Ensemble had originally expected to be playing catch-up with its Adaptix air link protocol, which is slated for release this spring. But the failure of the market in general to take off has greatly improved the company's prospects, O'Neal says. "It's not a great situation for the carriers, but it's great for us," he notes.
Along with providing the mechanisms for dynamically assigning bandwidth at predetermined pricing levels, the Ensemble system can handle bursting large quantities of data on top of the guaranteed service a given customer has signed up for, O'Neal explains. Because such bursts can be accommodated via unused portions of a specified channel stream at any given moment, this means that operators can assure customers they'll have added bandwidth available when they need it, while maximizing the number of customers served by any one channel.
Other Adaptix features include the use of adaptive time division duplexing, which allows variable rates of data to flow in both directions over a single channel; adaptive TDMA, which supports variable packet lengths to maximize bandwidth efficiency; and adaptive modulation, which provides for the delivery of signals over the highest level of modulation that's feasible at a given moment in the fluctuating atmospheric environment of the transmission path.
While O'Neal says Ensemble's system will register at about a 6 on a scale of 1 to 10 in the pricing of wireless broadband systems, he contends that the overall cost of infrastructure based on its technology will be much lower because of the flexibility the company has built into its technology.

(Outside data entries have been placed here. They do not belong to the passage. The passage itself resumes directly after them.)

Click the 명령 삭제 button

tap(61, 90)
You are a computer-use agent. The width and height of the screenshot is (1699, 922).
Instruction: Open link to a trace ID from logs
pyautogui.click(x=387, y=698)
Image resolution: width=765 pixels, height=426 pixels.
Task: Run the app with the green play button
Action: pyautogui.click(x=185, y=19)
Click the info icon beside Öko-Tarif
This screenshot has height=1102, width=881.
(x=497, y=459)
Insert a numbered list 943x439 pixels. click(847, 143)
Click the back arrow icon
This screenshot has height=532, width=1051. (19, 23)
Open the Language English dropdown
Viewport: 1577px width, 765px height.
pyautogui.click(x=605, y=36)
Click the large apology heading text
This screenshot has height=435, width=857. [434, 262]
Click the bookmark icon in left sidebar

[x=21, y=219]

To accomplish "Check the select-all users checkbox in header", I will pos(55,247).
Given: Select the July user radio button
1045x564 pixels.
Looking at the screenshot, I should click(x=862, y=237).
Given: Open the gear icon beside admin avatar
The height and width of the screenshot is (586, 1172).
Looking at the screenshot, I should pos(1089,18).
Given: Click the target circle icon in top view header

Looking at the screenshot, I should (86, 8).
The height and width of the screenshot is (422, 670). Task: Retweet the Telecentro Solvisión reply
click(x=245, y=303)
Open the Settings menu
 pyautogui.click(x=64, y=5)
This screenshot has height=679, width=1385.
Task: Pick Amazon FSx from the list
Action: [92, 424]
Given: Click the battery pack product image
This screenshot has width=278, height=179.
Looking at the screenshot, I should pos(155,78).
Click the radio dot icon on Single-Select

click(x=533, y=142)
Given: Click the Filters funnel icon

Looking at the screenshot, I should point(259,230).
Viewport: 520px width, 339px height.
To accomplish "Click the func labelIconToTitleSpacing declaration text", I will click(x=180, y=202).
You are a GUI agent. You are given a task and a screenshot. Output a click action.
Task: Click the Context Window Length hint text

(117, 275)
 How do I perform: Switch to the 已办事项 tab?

The system, which includes 64 Quadrature Amplitude Modulation (QAM) as one of the dynamically assignable modulation options, operates over any frequency tier, from 10 GHz to 43 GHz. =============================================================
NTRO has about 45 M shares outstanding so, at $90/sh, its being valued at about $4.0 billion. DMIC has about 72 M shares outstanding so, at $40/sh, its being valued at $2.9 billion. But DMIC has a full product line of profitable products being sold all over the world while NTRO has its one product line that's still being tested by customers. NTRO has only had $12.1 M in sales this last 12 months while DMIC has had $271.6 M in sales.
So why does DMIC's share price continue to lag behind NTRO?
Most analysts have a "strong buy" recommendation on DMIC with a target price around $54/sh to $56/sh. I would think we should be able to get there at least... that would give DMIC a valuation comparable to NTRO. But DMIC is a great company with shrewd management... if they can grab a big chunk of this broadband access market, I'd think we could go a whole lot higher than that.